Canada, what Comes Next?
Canada was once admired as a country where citizens were trusted to think for themselves. That is what attracted millions of immigrants, including those of us who escaped authoritarian regimes.
Today, I wonder whether that Canada still exists.
Under Justin Trudeau’s government, Canadians lost the ability to freely access and share news on Meta’s platforms. Rather than restoring that freedom, Mark Carney has chosen to continue the same policy.
Whether one supports Meta is irrelevant. The issue is much larger than one company. A free society depends on the unrestricted exchange of information. Citizens must be free to read, compare competing viewpoints, challenge governments, and reach their own conclusions. When governments become comfortable with limiting the flow of information, every Canadian should be concerned.
Canada’s Charter of Rights and Freedoms guarantees freedom of thought, belief, opinion, expression, and a free press. Those are not symbolic words. They are the pillars of a democratic society.
Yet where is the public outrage?
Why are so many Canadians accepting restrictions that would once have been considered unacceptable? Why has questioning government become controversial?
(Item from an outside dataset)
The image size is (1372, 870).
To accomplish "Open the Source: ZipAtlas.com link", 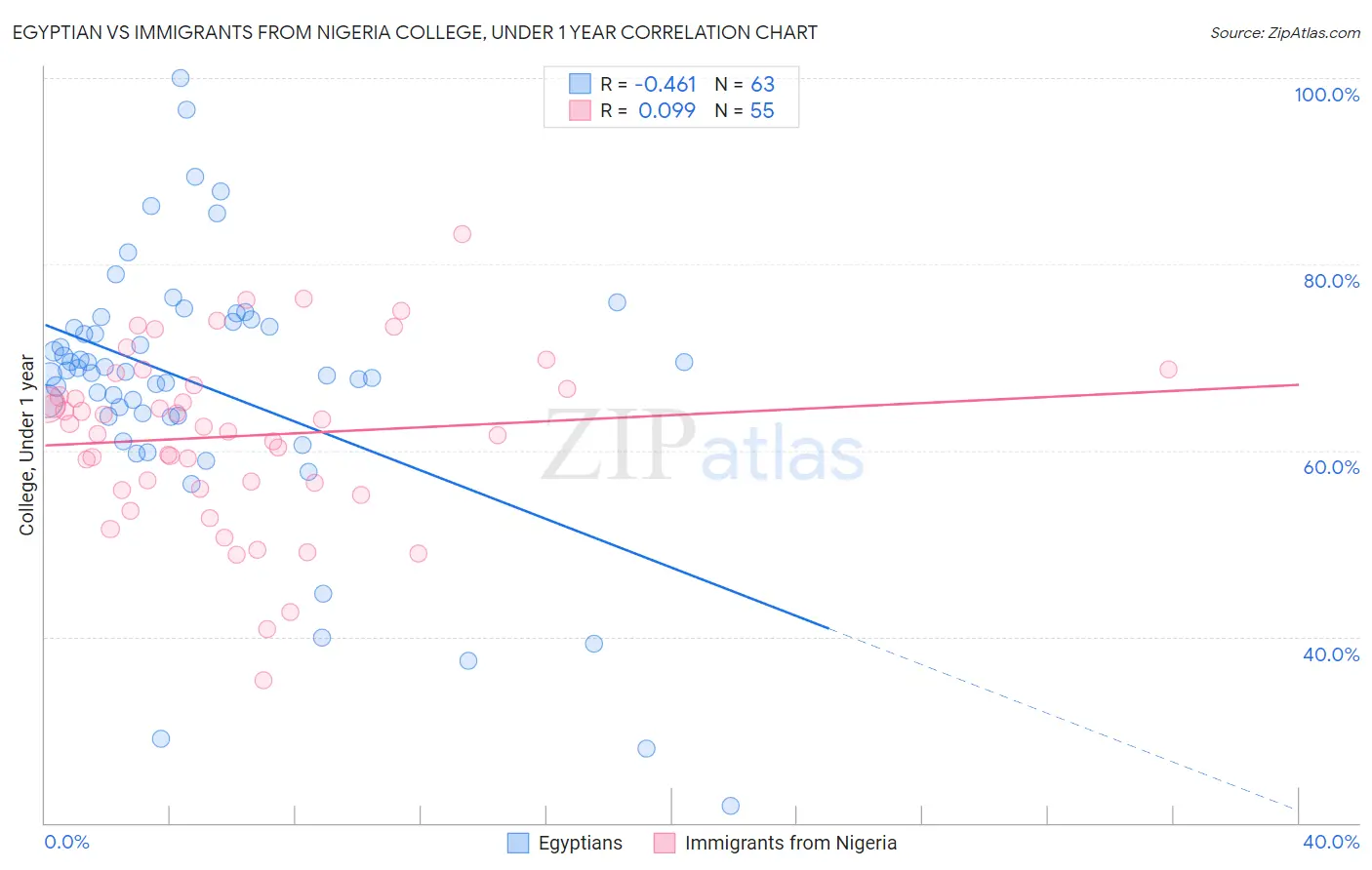I will pyautogui.click(x=1285, y=32).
Why are so many willing to surrender liberty for the promise of convenience or security?
I ask these questions because I have seen this story before.
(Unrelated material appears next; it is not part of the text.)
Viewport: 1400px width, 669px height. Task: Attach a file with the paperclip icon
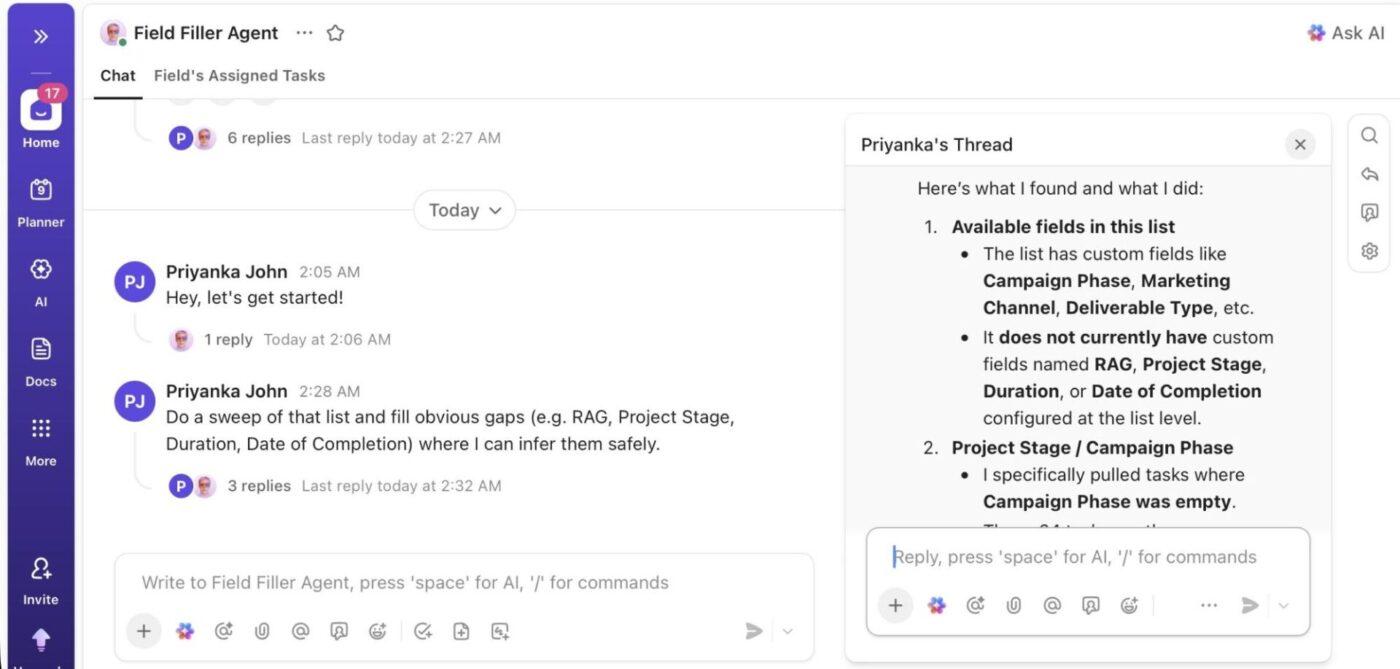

I witnessed the consequences of Iran’s 1979 Islamic coup/ “revolution”. Millions of gullible Iranians were promised by Rouhollah Khomeini and leftist groups, a brighter future. Instead, they were deceived. Step by step, freedom disappeared. Independent media vanished. Dissent became dangerous. Citizens who failed to speak while they still could eventually lost the right to speak at all.
Canada is not Iran. But no democracy is immune from complacency. Freedom is rarely destroyed overnight. It is weakened one compromise at a time, while citizens convince themselves that each new restriction is temporary, reasonable, or necessary.
Now another troubling development is emerging.
Mark Carney is considering reopening diplomatic relations with the Islamic Republic occupying Iran under the language of “engagement” and “diplomacy.”
Canadians have every right to ask why. Why would Canada move closer to a regime internationally condemned for sponsoring terrorism, crushing dissent, taking hostages, exporting extremism, and threatening democracies? What message does this send to Iranian Canadians who fled that tyranny? How does this strengthen Canada’s security?
Canadians deserve honest answers, not carefully crafted slogans.
A free nation welcomes scrutiny. It does not discourage it. A confident government trusts its citizens with information instead of limiting their access to it.
The question is no longer whether Canada still has a Charter of Rights and Freedoms.
The question is whether Canadians still possess the courage to defend it before more freedoms quietly disappear.
What comes next depends not only on those who govern—but on those who refuse to remain silent.